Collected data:
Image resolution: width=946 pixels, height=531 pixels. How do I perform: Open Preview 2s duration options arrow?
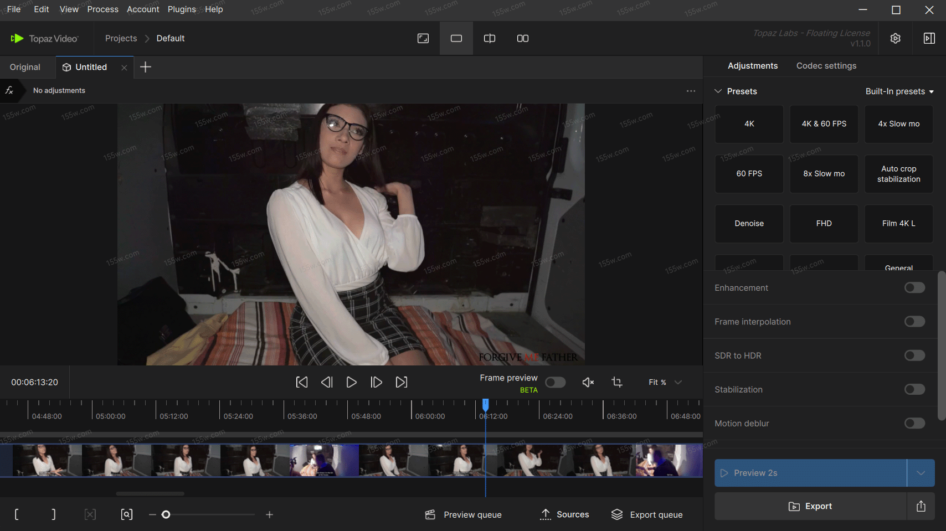[921, 473]
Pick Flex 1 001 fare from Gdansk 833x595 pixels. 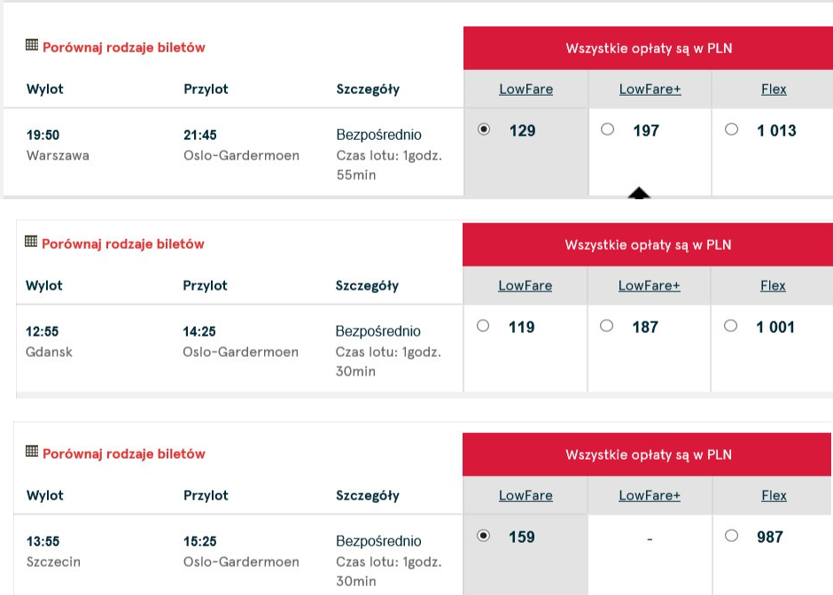click(x=730, y=325)
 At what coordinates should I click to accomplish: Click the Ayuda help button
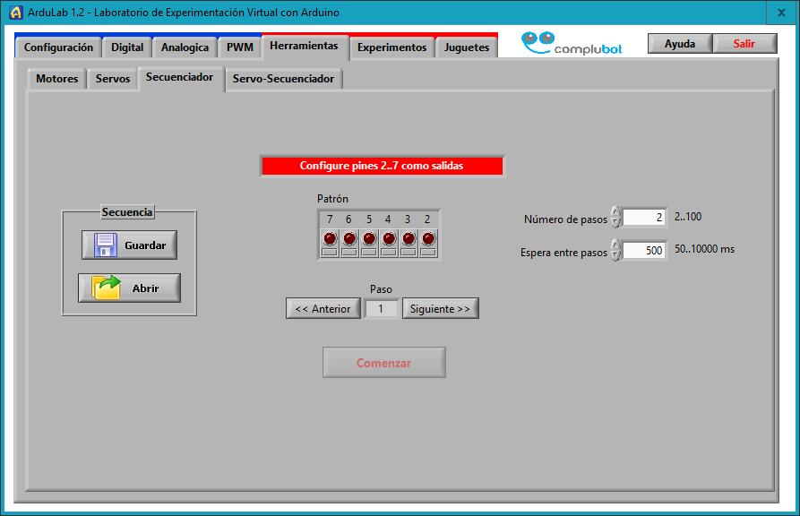(679, 44)
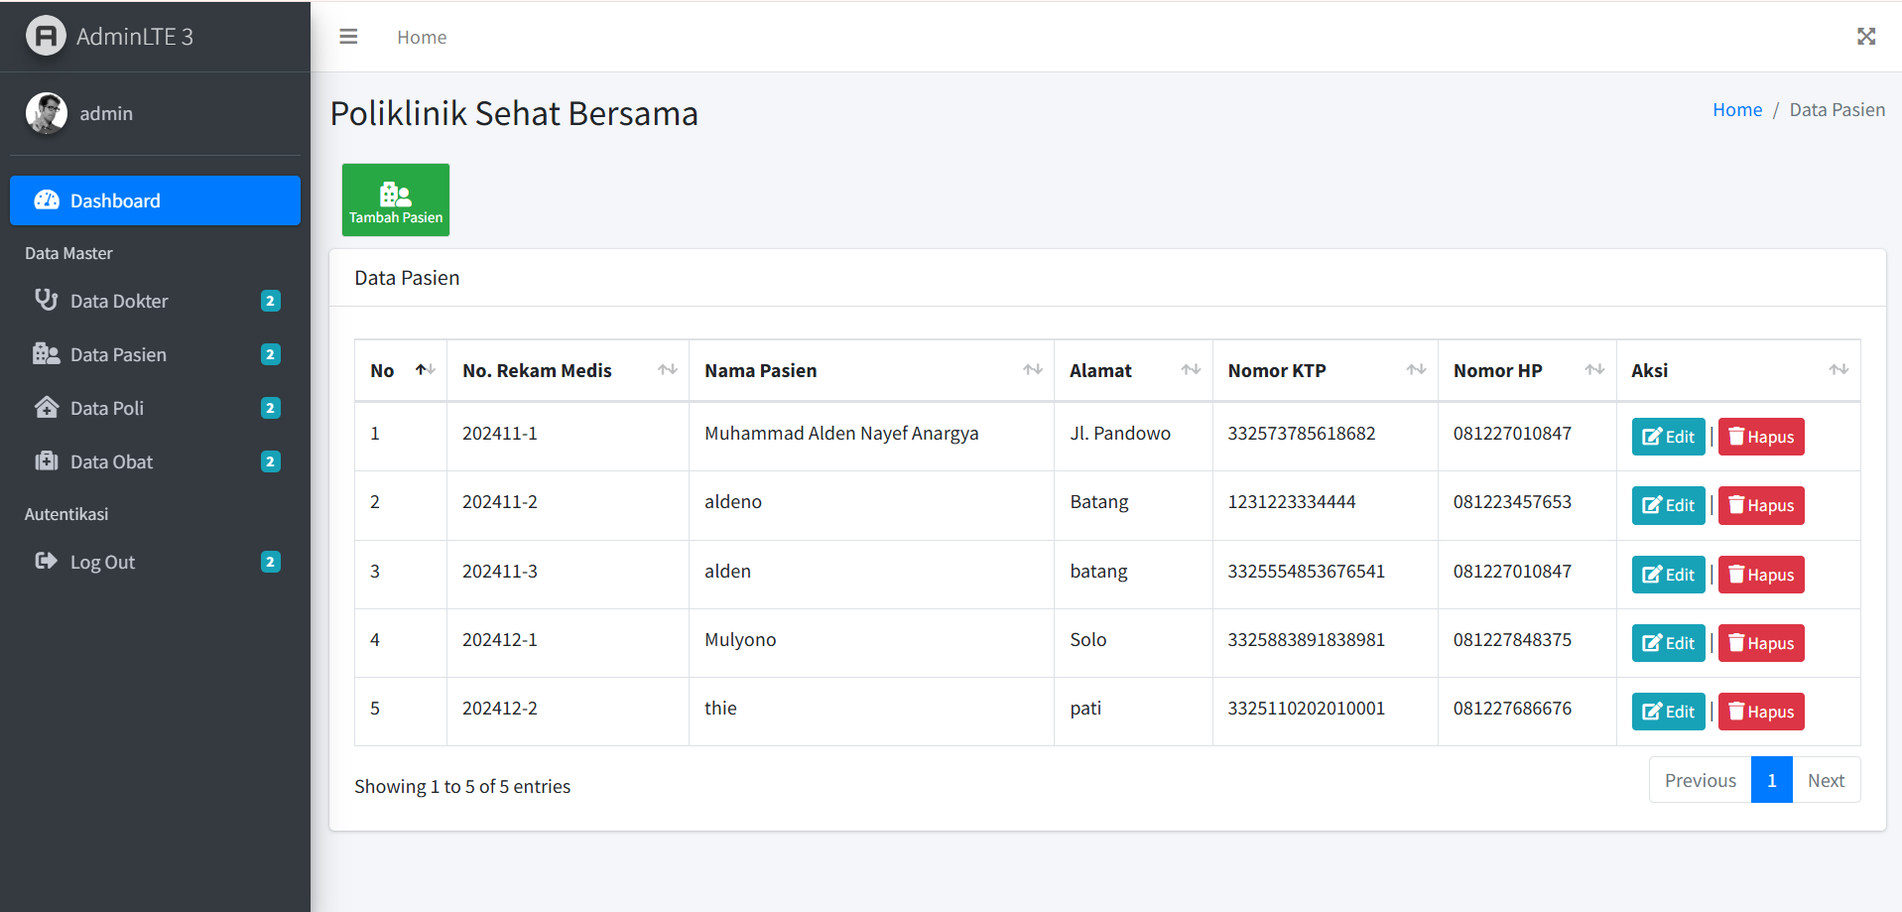Click the Data Obat badge number
The height and width of the screenshot is (912, 1902).
click(270, 461)
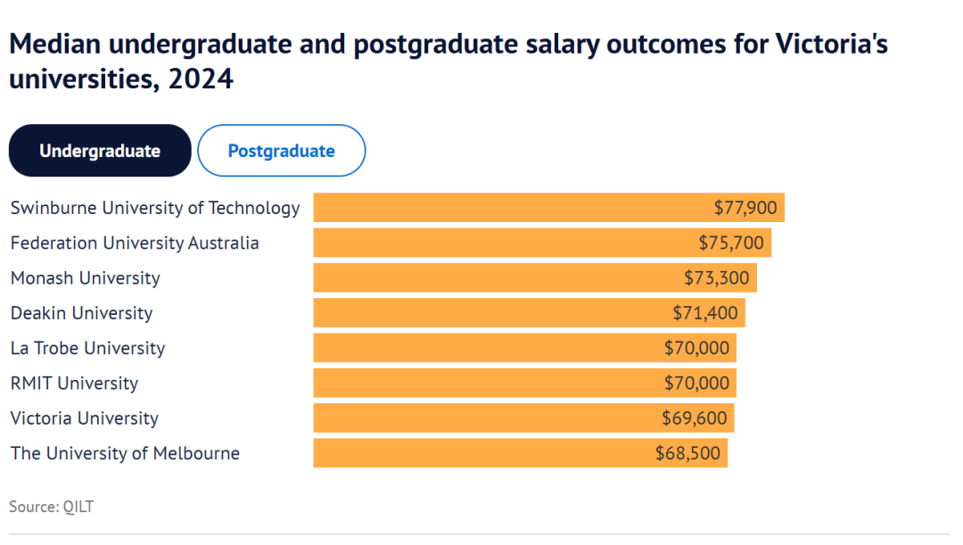963x545 pixels.
Task: Click the Swinburne University of Technology label
Action: [x=155, y=208]
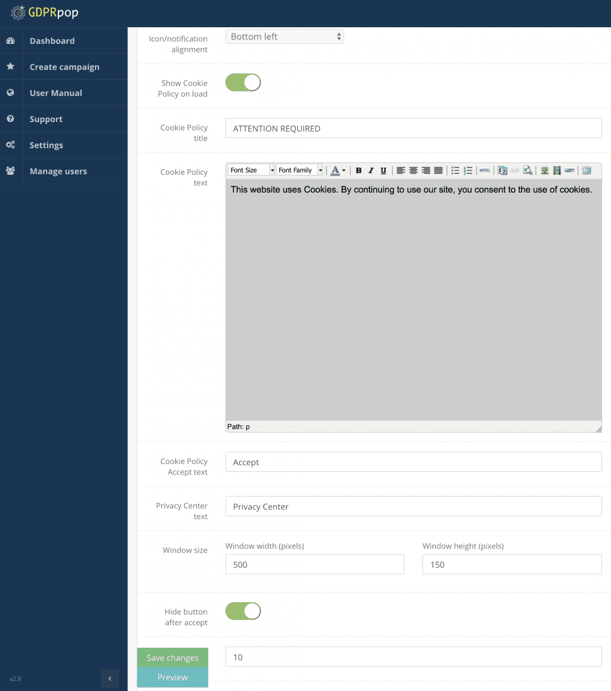Click the Save changes button
The width and height of the screenshot is (611, 691).
(173, 658)
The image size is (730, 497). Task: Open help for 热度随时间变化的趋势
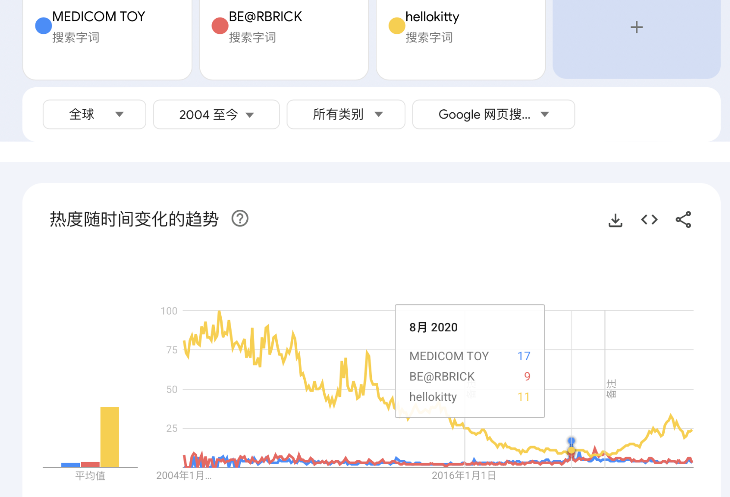pos(240,219)
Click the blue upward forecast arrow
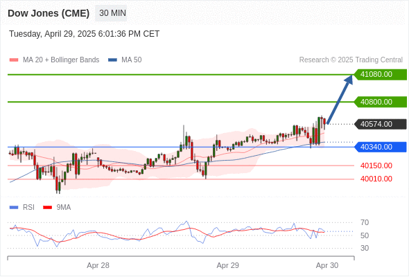Image resolution: width=409 pixels, height=277 pixels. coord(340,99)
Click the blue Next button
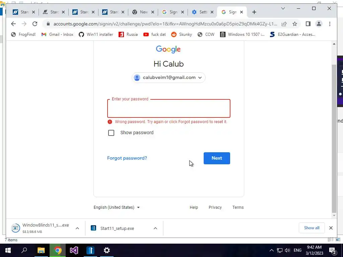The image size is (343, 257). pyautogui.click(x=217, y=158)

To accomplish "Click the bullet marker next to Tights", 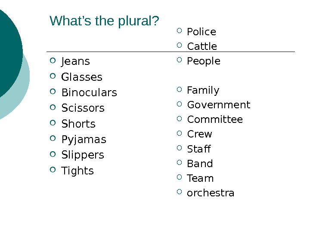I will 53,169.
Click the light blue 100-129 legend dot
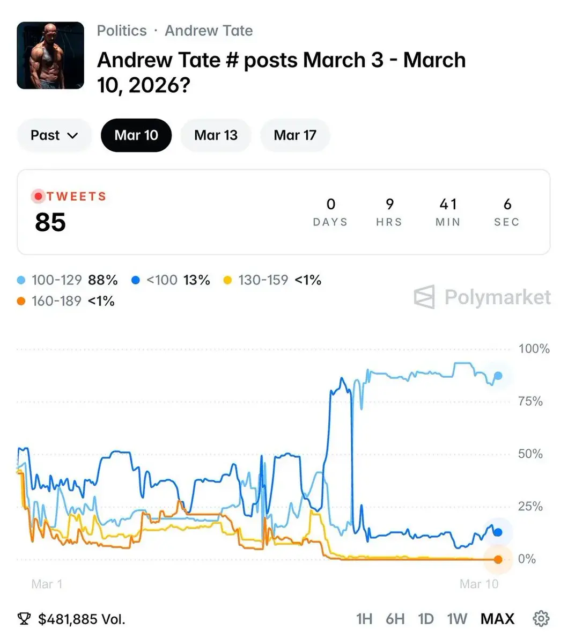Viewport: 568px width, 644px height. tap(21, 280)
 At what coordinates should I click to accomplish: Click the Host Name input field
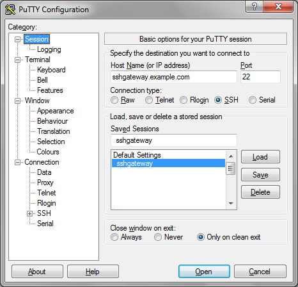(x=174, y=77)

**The problem:** Please transcribe, with no additions, the lines starting at the one that contains "At what coordinates should I click to accomplish: Click the Host" and running through the last line of the entries, inclusive. Leave the pictures out.

**Task result:**
 At what coordinates should I click to accomplish: Click the Host Name input field
(x=174, y=77)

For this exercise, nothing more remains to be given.